[Dataset entries]
--------------------------------

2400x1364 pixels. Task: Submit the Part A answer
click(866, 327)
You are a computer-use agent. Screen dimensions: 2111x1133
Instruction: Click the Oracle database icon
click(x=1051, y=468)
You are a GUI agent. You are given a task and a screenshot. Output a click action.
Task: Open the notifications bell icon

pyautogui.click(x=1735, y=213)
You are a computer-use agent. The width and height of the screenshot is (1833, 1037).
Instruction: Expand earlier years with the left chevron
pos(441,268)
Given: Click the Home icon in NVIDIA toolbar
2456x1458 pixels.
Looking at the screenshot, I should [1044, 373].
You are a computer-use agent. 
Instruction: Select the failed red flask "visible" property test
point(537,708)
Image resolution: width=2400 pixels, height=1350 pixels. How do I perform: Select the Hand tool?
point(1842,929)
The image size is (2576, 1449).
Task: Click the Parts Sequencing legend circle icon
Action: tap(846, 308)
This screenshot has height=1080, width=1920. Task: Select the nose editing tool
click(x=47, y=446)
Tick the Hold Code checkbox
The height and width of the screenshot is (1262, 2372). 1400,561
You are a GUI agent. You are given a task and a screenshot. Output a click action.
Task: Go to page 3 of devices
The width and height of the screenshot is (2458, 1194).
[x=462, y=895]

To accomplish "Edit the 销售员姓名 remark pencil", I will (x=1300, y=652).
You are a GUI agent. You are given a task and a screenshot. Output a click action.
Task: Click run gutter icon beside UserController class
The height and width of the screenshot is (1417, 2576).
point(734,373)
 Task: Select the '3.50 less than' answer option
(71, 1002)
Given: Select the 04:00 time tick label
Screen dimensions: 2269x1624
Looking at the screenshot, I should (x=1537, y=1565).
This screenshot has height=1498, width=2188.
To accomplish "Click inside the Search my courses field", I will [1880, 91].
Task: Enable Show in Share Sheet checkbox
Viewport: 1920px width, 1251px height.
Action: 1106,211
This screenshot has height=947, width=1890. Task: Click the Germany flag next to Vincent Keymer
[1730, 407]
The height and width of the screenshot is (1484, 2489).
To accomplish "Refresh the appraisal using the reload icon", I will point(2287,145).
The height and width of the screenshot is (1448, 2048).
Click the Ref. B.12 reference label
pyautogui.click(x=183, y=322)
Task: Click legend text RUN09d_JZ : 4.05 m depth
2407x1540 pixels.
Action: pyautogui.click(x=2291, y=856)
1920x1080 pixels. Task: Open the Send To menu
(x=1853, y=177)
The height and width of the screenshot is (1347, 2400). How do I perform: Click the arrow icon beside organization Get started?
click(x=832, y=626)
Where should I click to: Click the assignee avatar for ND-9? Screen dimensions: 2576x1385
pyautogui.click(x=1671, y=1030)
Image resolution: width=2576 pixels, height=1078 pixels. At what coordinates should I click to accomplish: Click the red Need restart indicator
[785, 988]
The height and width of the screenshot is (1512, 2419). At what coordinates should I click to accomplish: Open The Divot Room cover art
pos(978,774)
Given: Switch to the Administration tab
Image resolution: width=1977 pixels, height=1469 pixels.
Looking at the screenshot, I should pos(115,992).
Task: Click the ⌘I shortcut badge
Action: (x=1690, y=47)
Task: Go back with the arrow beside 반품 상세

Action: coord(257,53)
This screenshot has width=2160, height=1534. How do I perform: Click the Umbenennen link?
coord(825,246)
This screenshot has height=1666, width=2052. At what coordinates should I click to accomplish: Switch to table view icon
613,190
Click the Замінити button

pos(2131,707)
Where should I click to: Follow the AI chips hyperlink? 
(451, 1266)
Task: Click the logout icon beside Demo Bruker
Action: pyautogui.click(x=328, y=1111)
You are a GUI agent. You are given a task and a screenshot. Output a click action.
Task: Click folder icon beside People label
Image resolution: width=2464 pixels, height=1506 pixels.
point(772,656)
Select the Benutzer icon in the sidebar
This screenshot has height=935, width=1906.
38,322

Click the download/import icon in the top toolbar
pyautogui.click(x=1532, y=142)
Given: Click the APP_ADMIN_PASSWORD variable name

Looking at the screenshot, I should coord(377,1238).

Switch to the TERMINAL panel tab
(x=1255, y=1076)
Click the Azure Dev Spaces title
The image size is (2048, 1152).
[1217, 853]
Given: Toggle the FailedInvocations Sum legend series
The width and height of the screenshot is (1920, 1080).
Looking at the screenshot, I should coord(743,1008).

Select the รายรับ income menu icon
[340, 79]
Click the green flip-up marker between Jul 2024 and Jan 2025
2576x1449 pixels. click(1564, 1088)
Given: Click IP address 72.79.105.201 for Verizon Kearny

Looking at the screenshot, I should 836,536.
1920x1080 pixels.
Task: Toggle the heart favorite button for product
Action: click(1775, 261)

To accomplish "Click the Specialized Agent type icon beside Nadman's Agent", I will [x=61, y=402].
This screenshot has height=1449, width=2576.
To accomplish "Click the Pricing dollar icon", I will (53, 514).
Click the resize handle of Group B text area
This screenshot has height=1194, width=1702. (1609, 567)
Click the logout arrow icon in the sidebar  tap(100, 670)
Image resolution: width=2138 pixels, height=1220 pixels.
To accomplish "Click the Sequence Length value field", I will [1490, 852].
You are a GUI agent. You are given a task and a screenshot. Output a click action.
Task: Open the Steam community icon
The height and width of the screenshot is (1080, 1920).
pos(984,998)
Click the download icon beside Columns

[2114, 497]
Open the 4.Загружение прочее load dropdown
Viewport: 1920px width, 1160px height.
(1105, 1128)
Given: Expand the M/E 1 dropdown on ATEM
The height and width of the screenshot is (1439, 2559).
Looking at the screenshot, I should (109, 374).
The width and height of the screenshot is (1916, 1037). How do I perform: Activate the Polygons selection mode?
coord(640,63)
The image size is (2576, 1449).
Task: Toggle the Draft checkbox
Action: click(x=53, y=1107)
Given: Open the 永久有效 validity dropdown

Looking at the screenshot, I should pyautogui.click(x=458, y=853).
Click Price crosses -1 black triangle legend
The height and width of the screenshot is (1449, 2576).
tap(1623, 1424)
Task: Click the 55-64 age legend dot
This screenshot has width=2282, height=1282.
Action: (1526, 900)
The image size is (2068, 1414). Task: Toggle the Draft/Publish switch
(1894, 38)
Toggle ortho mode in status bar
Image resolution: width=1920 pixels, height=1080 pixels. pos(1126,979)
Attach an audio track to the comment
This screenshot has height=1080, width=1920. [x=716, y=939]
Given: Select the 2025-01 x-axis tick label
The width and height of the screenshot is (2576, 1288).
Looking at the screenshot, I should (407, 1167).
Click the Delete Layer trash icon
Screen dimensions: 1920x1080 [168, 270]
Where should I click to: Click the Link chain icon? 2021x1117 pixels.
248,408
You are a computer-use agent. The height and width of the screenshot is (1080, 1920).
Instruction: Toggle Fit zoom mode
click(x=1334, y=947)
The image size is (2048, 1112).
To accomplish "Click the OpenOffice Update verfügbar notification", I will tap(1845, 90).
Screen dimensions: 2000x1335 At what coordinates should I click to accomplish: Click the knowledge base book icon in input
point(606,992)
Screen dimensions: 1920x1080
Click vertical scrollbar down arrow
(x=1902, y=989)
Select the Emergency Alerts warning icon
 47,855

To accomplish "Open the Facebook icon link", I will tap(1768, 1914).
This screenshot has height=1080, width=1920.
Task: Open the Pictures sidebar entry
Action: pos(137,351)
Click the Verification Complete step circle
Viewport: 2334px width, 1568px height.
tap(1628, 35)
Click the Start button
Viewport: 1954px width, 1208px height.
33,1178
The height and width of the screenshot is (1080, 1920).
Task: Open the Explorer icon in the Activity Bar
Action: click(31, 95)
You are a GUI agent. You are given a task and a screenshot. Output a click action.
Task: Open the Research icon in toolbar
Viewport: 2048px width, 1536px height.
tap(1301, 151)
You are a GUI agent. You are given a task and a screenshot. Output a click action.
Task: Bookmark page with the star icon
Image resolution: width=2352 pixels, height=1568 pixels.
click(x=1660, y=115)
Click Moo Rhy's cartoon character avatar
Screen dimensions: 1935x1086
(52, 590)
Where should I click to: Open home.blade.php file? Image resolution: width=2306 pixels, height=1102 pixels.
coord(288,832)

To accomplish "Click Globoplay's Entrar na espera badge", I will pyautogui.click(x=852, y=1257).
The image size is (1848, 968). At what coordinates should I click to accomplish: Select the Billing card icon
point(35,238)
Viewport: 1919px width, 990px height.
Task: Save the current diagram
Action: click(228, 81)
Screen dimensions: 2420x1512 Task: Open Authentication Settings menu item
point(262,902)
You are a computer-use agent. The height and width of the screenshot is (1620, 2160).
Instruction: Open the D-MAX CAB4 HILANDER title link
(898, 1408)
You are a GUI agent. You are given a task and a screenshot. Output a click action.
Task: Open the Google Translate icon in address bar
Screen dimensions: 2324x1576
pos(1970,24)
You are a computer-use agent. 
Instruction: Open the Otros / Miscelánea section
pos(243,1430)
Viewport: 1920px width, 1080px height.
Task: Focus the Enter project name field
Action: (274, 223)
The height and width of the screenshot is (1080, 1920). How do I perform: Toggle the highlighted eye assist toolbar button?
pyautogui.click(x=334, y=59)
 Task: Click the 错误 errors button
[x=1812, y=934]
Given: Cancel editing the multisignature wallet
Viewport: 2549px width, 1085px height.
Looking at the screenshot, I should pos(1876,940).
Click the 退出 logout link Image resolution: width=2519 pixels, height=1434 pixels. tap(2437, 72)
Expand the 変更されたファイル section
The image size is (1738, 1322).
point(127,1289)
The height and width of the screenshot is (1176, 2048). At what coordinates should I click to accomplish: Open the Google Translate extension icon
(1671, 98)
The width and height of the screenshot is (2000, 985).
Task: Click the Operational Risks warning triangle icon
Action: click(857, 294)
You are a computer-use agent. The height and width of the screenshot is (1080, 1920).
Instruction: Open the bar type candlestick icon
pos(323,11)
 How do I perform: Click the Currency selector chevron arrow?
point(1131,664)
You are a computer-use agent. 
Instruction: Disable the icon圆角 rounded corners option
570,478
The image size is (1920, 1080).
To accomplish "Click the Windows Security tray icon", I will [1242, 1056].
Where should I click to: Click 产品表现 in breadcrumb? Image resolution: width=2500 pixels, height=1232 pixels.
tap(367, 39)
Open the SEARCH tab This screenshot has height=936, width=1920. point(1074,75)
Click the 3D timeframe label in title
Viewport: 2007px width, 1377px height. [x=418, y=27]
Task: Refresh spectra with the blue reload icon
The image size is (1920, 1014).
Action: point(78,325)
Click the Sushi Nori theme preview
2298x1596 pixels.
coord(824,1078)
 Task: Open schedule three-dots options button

--------------------------------

* _Directions for this task_
Quote exactly the first line of the entries and every line after it, stopping with the line that contains "This screenshot has height=1498, width=2188.".

* _Task response_
2400x1364 pixels. Task: Submit the Part A answer
click(866, 327)
You are a computer-use agent. Screen dimensions: 2111x1133
Instruction: Click the Oracle database icon
click(x=1051, y=468)
You are a GUI agent. You are given a task and a screenshot. Output a click action.
Task: Open the notifications bell icon

pyautogui.click(x=1735, y=213)
You are a computer-use agent. The width and height of the screenshot is (1833, 1037).
Instruction: Expand earlier years with the left chevron
pos(441,268)
Given: Click the Home icon in NVIDIA toolbar
2456x1458 pixels.
Looking at the screenshot, I should [1044, 373].
You are a computer-use agent. 
Instruction: Select the failed red flask "visible" property test
point(537,708)
Image resolution: width=2400 pixels, height=1350 pixels. How do I perform: Select the Hand tool?
point(1842,929)
The image size is (2576, 1449).
Task: Click the Parts Sequencing legend circle icon
Action: tap(846, 308)
This screenshot has height=1080, width=1920. Task: Select the nose editing tool
click(x=47, y=446)
Tick the Hold Code checkbox
The height and width of the screenshot is (1262, 2372). 1400,561
You are a GUI agent. You are given a task and a screenshot. Output a click action.
Task: Go to page 3 of devices
The width and height of the screenshot is (2458, 1194).
[x=462, y=895]

To accomplish "Edit the 销售员姓名 remark pencil", I will (x=1300, y=652).
You are a GUI agent. You are given a task and a screenshot. Output a click action.
Task: Click run gutter icon beside UserController class
The height and width of the screenshot is (1417, 2576).
point(734,373)
 Task: Select the '3.50 less than' answer option
(71, 1002)
Given: Select the 04:00 time tick label
Screen dimensions: 2269x1624
Looking at the screenshot, I should (x=1537, y=1565).
This screenshot has height=1498, width=2188.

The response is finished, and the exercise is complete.